白石が女性警察官に木ノ本を預けている間に、本郷は再び階段を登っていっていた。
「ああ、本郷さん。すぐ右の部屋は空き部屋ですよ。で、左は旅行中みたいです。大家さんの情報なので、ほぼ間違いないと思います。後、被害者の下の部屋の住人は朝帰りみたいです。これも本人の証言がとれています」
本郷の後を追いかけながら、白石は彼の背中にそう声をかけた。被害者の部屋の前で立ち止まった本郷は、いつものポーズで彼を振り返った。
「ふーん。つまり目撃者がいないってこと?困ったね」
「そう言うことみたいです。これだけ古いと、防犯カメラもありませんし」
「困ったねぇ」
二度もそう言った本郷の顔は、どこにも“困っている”ようなところはなかった。割合に長い付き合いの白石も、この警部の考えの一を聞いて十も二十も把握するのは不可能だった。
「彼女のスマホの通知履歴って見られる?」
被害者の部屋を覗き込んで本郷が問いかけると、室内の刑事たちが慌ただしく動き始めた。流石は警部である。素行はいざ知らず、その肩書だけで言えば簡単に人の首も飛ばせるのだ。
「ああ、ありがとう。えーっと・・・」
「貸してください。うわ、不用心だな。ロックかかってない」
本郷から半ば奪い取るようにしてスマートフォンを受け取った白石は、そう言いながら画面の脇にある小さな突起を押した。パッと画面が明るくなると、スラスラと画面を操作していく。
「ロックなら今、雪くんが解除したんじゃないの?」
「違いますよ。いや、違わないんですけど・・・何て言うか、こういうスライドするだけじゃなくて、四桁の数字を入力するとか、液晶を記憶させた通りになぞるとか、色々あるんですよ」
白石の言葉に、うんうん、と本郷は何度も頷いている。本郷とてスマートフォンを持っていないわけではないのだが、それは彼の年齢相応シニア層を対象としたスマートフォンなのだ。なので、こういった一般的なタイプは扱ったことがないのである。

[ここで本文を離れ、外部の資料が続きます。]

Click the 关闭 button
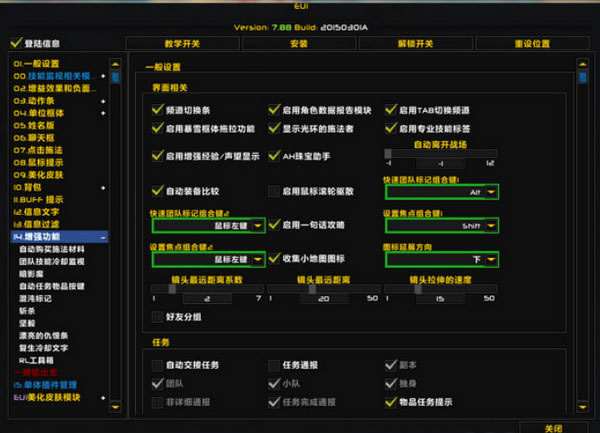(x=553, y=428)
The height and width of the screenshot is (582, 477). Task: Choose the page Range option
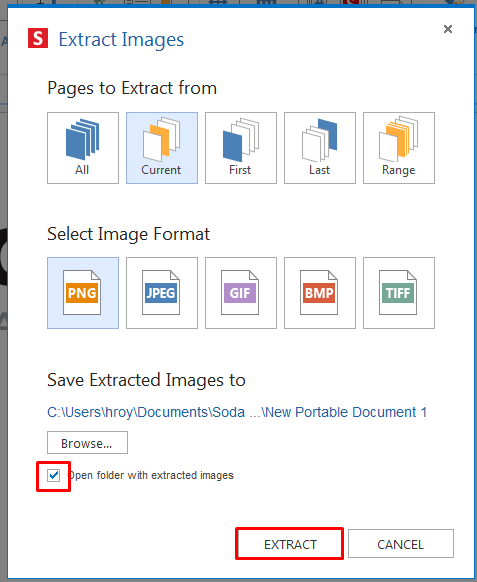pyautogui.click(x=399, y=148)
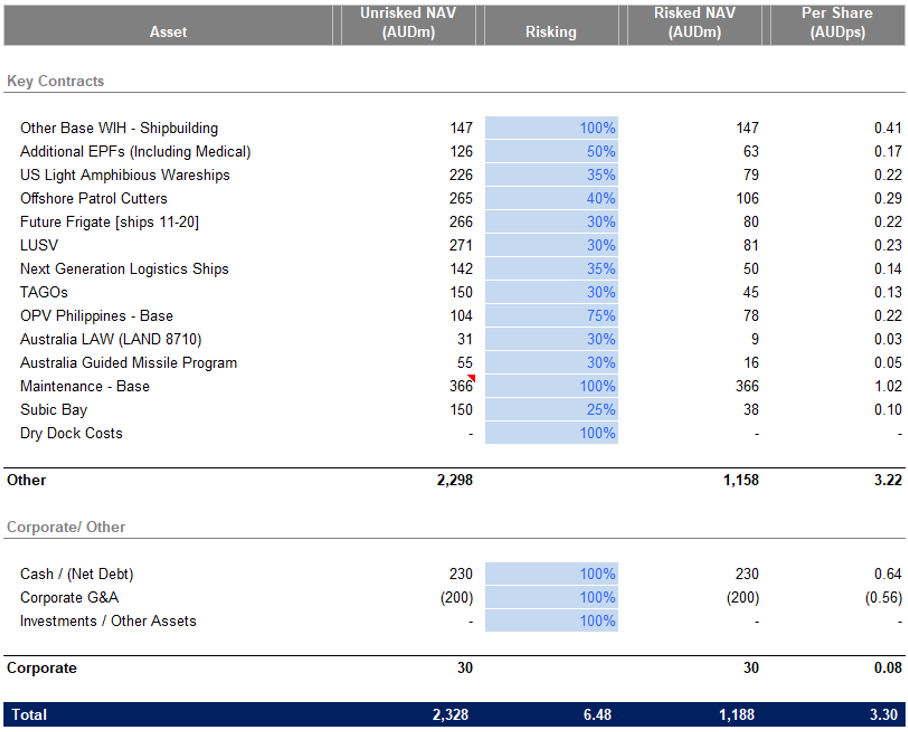
Task: Click the red comment marker on Maintenance - Base
Action: click(x=470, y=379)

「あっ、ありました。通話履歴ですが、確かに木ノ本瑞樹の供述通り、着信がありますね。無料通話アプリも同様です」
そう言ってスマートフォンに内蔵されている電話の履歴を表示した後に、すぐに無料通話アプリ開いた。一分ごとに可愛いのだか気持ち悪いのだかよく解らないイラストが送信されて、たまに思い出したように短い文章が送られている。
「うわあ、凄いね。スタンプ、だっけ?そればっかりだ」
「今時の若い子ってだいたいそうですよ。ほら、これみたいに、スタンプと一緒に文字が付いている物なんかもあるんで。俺にも結構そう言うのばっかり届きますから」
スマホに表示されている画像の一つを指差しながら、白石はそう言った。可愛らしい画像には
「りょうかいで~す」
と言う文字が、そのキャラクターを一周するように書かれている。
「へぇ・・・後輩たちから?」
「え?そうですよ」
「でも雪くんは、ぼくにはそう言うのくれないよね」
「いやいや、本郷さん。歳、年齢を考えてくださいよ。俺のお父さんじゃないんだから、そんな軽々しく送れませんよ」
本郷は通話時間や着信時間をノートにメモしながら、白石へ問いかけた。親しければ親しい間柄になるほど、スタンプを送り合う率や頻度は上がるが、本郷と白石ではあまりにも年齢が離れすぎている。白石の言う通り本郷が彼の父親ならばまだしも、ただの職場の上司のアラフィフの男にそんな物を送るようなタイプでは、白石はないのだ。もちろん、彼は父親にもそんな物を送ったことはない。
「では、またあらためることにしようか。雪くん、検死の結果が出るまでどこかカフェにでも行かない?」
パタンと本郷がノートを閉じたので、白石は被害者のスマートフォンの画面を消すと、彼女の部屋でまだ作業中の刑事へ手渡した。
「あー、俺腹減っちゃったんで、何か飯食べられるところにしてくださいね」
「君はあれを見てもまだ食欲がわくの?凄いね」
「伊達に一〇年も刑事やっていませんよ。それに、本郷さんも平気でしょう?」
「そうだね。じゃあ、行こうか」
シルバーの乗用車の運転席に白石が腰掛け、助手席には本郷が腰掛けた。シートベルトを締めると、ゆっくりと車が走り出す。マスコミや野次馬をうまくかきわけて、車は道路へ出て行った。